(Data for analysis)

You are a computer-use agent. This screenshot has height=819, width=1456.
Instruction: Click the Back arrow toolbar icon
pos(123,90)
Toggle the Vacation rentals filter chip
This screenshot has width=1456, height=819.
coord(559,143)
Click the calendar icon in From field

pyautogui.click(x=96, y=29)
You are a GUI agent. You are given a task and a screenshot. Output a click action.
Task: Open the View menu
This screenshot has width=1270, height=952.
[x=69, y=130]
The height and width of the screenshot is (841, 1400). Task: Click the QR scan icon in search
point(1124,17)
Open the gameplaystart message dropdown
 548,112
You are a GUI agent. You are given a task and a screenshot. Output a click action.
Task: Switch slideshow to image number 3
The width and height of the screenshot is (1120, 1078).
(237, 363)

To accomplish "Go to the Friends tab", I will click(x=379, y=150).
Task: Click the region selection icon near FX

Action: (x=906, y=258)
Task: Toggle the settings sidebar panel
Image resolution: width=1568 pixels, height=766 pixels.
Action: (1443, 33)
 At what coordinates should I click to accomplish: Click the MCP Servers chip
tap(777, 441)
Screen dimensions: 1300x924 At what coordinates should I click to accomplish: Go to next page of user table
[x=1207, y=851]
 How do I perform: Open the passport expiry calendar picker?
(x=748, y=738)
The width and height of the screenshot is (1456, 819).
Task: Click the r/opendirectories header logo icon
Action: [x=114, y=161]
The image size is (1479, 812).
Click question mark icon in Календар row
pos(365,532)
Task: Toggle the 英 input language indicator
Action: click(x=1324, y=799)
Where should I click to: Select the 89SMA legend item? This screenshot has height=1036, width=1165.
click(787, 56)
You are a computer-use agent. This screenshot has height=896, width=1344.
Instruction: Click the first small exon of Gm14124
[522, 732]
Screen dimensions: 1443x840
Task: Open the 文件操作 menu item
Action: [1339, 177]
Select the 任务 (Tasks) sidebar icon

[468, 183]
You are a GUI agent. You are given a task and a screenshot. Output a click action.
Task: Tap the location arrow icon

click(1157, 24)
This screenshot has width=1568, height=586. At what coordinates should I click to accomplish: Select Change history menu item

(End Data for analysis)

This exercise asks for the line with "At what coordinates should I click to accomplish: Click" and all lines after it through the end of the records above, retyped exactly and with nothing else.

# Result for this task:
 At what coordinates should I click to accomplish: Click the MCP Servers chip
tap(777, 441)
Screen dimensions: 1300x924 At what coordinates should I click to accomplish: Go to next page of user table
[x=1207, y=851]
 How do I perform: Open the passport expiry calendar picker?
(x=748, y=738)
The width and height of the screenshot is (1456, 819).
Task: Click the r/opendirectories header logo icon
Action: [x=114, y=161]
The image size is (1479, 812).
Click question mark icon in Календар row
pos(365,532)
Task: Toggle the 英 input language indicator
Action: click(x=1324, y=799)
Where should I click to: Select the 89SMA legend item? This screenshot has height=1036, width=1165.
click(787, 56)
You are a computer-use agent. This screenshot has height=896, width=1344.
Instruction: Click the first small exon of Gm14124
[522, 732]
Screen dimensions: 1443x840
Task: Open the 文件操作 menu item
Action: [1339, 177]
Select the 任务 (Tasks) sidebar icon

[468, 183]
You are a GUI agent. You are given a task and a screenshot. Output a click action.
Task: Tap the location arrow icon

click(1157, 24)
This screenshot has width=1568, height=586. At what coordinates should I click to accomplish: Select Change history menu item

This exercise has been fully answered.